**Dataset entries:**
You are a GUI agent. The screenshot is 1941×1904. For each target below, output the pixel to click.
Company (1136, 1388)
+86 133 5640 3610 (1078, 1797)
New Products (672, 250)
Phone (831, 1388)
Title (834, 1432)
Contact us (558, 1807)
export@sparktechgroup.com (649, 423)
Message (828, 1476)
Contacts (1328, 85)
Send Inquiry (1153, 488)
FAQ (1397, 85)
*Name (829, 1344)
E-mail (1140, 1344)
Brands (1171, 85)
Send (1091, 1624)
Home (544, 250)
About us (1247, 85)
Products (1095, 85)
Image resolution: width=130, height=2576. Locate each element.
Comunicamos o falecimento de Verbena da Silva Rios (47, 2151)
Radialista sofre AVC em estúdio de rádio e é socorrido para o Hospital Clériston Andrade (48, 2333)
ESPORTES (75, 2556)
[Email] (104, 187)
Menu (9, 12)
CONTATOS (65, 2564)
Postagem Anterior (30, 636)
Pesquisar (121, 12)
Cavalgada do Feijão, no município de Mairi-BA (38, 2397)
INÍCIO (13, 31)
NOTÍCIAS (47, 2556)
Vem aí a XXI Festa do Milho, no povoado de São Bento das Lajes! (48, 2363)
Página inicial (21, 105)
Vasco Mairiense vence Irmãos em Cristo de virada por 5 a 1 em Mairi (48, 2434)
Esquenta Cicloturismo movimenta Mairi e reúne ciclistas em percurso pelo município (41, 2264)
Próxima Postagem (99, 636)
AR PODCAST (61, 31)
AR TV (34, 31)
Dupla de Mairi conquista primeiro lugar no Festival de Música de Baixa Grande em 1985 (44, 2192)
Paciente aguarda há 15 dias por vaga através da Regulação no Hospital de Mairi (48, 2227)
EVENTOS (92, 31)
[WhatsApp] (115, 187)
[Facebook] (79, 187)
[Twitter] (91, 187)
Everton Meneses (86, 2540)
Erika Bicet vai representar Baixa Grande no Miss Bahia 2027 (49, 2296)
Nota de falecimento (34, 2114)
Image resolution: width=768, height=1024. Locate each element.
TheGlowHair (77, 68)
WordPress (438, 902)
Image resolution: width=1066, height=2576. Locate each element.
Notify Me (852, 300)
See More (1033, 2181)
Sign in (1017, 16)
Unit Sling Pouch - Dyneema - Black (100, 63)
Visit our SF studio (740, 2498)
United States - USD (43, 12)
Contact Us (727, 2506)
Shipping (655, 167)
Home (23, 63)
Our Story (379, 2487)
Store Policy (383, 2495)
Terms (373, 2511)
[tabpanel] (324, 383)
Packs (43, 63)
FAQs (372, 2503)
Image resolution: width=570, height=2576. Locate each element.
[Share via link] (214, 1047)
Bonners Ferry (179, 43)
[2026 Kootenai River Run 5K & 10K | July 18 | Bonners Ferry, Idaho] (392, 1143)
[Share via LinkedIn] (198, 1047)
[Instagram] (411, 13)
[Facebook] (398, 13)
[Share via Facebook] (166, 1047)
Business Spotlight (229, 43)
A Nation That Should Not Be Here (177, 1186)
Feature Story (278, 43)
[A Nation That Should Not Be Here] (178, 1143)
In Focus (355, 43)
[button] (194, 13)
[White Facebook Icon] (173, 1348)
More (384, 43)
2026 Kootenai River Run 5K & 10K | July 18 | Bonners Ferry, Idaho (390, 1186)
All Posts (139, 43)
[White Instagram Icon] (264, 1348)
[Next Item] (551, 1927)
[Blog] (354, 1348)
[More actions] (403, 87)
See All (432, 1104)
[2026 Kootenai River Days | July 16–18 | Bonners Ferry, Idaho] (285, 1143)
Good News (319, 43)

**WHAT NEEDS TO BE DONE:** All of the records above are to be printed again exactly as they appear.

**YOUR SOLUTION:**
You are a GUI agent. The screenshot is 1941×1904. For each target below, output the pixel to click.
Company (1136, 1388)
+86 133 5640 3610 (1078, 1797)
New Products (672, 250)
Phone (831, 1388)
Title (834, 1432)
Contact us (558, 1807)
export@sparktechgroup.com (649, 423)
Message (828, 1476)
Contacts (1328, 85)
Send Inquiry (1153, 488)
FAQ (1397, 85)
*Name (829, 1344)
E-mail (1140, 1344)
Brands (1171, 85)
Send (1091, 1624)
Home (544, 250)
About us (1247, 85)
Products (1095, 85)
Image resolution: width=130, height=2576. Locate each element.
Comunicamos o falecimento de Verbena da Silva Rios (47, 2151)
Radialista sofre AVC em estúdio de rádio e é socorrido para o Hospital Clériston Andrade (48, 2333)
ESPORTES (75, 2556)
[Email] (104, 187)
Menu (9, 12)
CONTATOS (65, 2564)
Postagem Anterior (30, 636)
Pesquisar (121, 12)
Cavalgada do Feijão, no município de Mairi-BA (38, 2397)
INÍCIO (13, 31)
NOTÍCIAS (47, 2556)
Vem aí a XXI Festa do Milho, no povoado de São Bento das Lajes! (48, 2363)
Página inicial (21, 105)
Vasco Mairiense vence Irmãos em Cristo de virada por 5 a 1 em Mairi (48, 2434)
Esquenta Cicloturismo movimenta Mairi e reúne ciclistas em percurso pelo município (41, 2264)
Próxima Postagem (99, 636)
AR PODCAST (61, 31)
AR TV (34, 31)
Dupla de Mairi conquista primeiro lugar no Festival de Música de Baixa Grande em 1985 (44, 2192)
Paciente aguarda há 15 dias por vaga através da Regulação no Hospital de Mairi (48, 2227)
EVENTOS (92, 31)
[WhatsApp] (115, 187)
[Facebook] (79, 187)
[Twitter] (91, 187)
Everton Meneses (86, 2540)
Erika Bicet vai representar Baixa Grande no Miss Bahia 2027 (49, 2296)
Nota de falecimento (34, 2114)
Image resolution: width=768, height=1024. Locate each element.
TheGlowHair (77, 68)
WordPress (438, 902)
Image resolution: width=1066, height=2576. Locate each element.
Notify Me (852, 300)
See More (1033, 2181)
Sign in (1017, 16)
Unit Sling Pouch - Dyneema - Black (100, 63)
Visit our SF studio (740, 2498)
United States - USD (43, 12)
Contact Us (727, 2506)
Shipping (655, 167)
Home (23, 63)
Our Story (379, 2487)
Store Policy (383, 2495)
Terms (373, 2511)
[tabpanel] (324, 383)
Packs (43, 63)
FAQs (372, 2503)
Image resolution: width=570, height=2576. Locate each element.
[Share via link] (214, 1047)
Bonners Ferry (179, 43)
[2026 Kootenai River Run 5K & 10K | July 18 | Bonners Ferry, Idaho] (392, 1143)
[Share via LinkedIn] (198, 1047)
[Instagram] (411, 13)
[Facebook] (398, 13)
[Share via Facebook] (166, 1047)
Business Spotlight (229, 43)
A Nation That Should Not Be Here (177, 1186)
Feature Story (278, 43)
[A Nation That Should Not Be Here] (178, 1143)
In Focus (355, 43)
[button] (194, 13)
[White Facebook Icon] (173, 1348)
More (384, 43)
2026 Kootenai River Run 5K & 10K | July 18 | Bonners Ferry, Idaho (390, 1186)
All Posts (139, 43)
[White Instagram Icon] (264, 1348)
[Next Item] (551, 1927)
[Blog] (354, 1348)
[More actions] (403, 87)
See All (432, 1104)
[2026 Kootenai River Days | July 16–18 | Bonners Ferry, Idaho] (285, 1143)
Good News (319, 43)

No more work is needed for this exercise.